■ **ACTIVITY**:
Search the records for the line with "Screen dimensions: 1102x534". Output that line and each line after it, exactly, and stop at the end; omit pictures.

(Stored items)
= Beginning of Section =
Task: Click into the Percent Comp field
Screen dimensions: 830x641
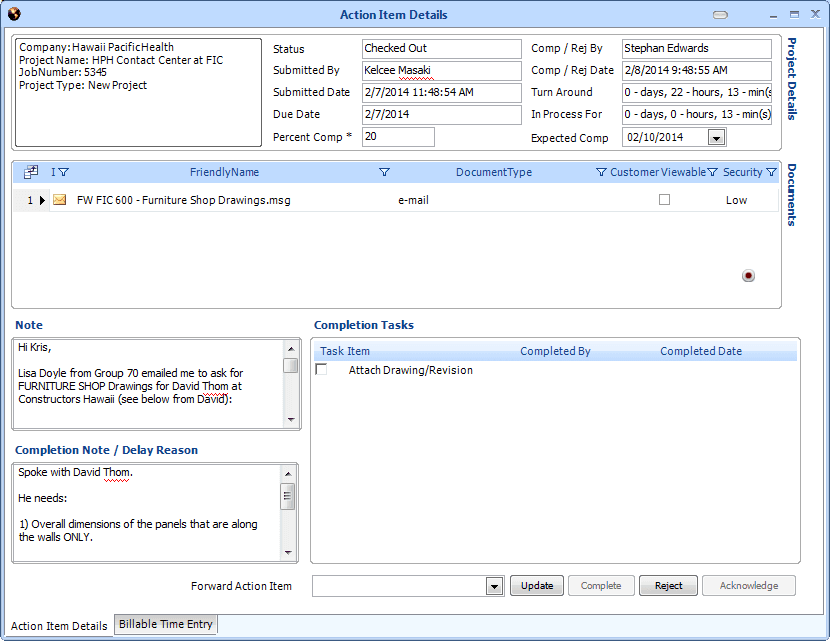Action: pos(398,137)
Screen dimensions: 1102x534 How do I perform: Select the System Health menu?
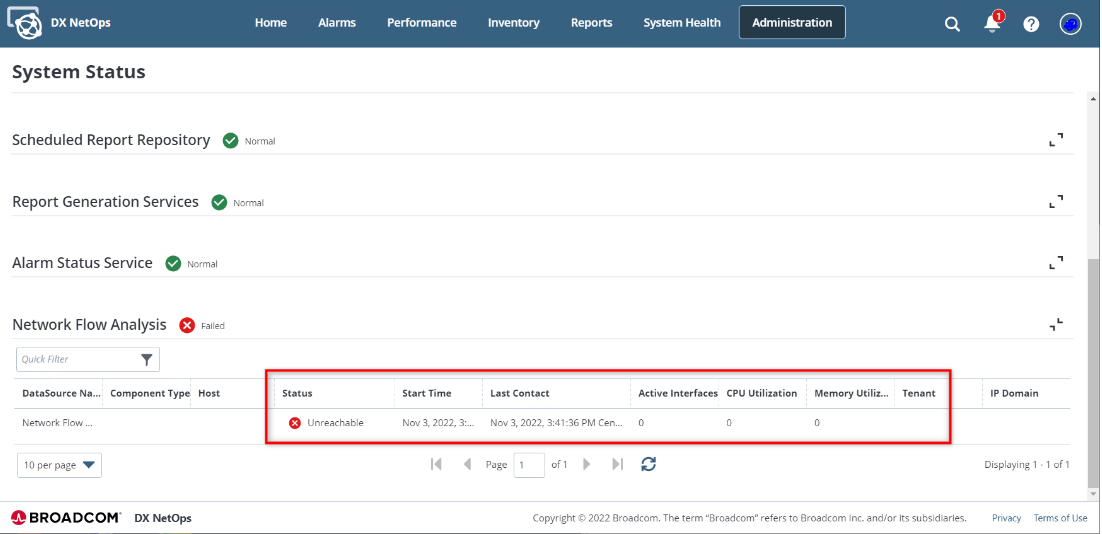[682, 23]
= End of Section =
■ **YOUR RESPONSE**:
Screen dimensions: 1102x534 How do I perform: Select the System Health menu?
[682, 23]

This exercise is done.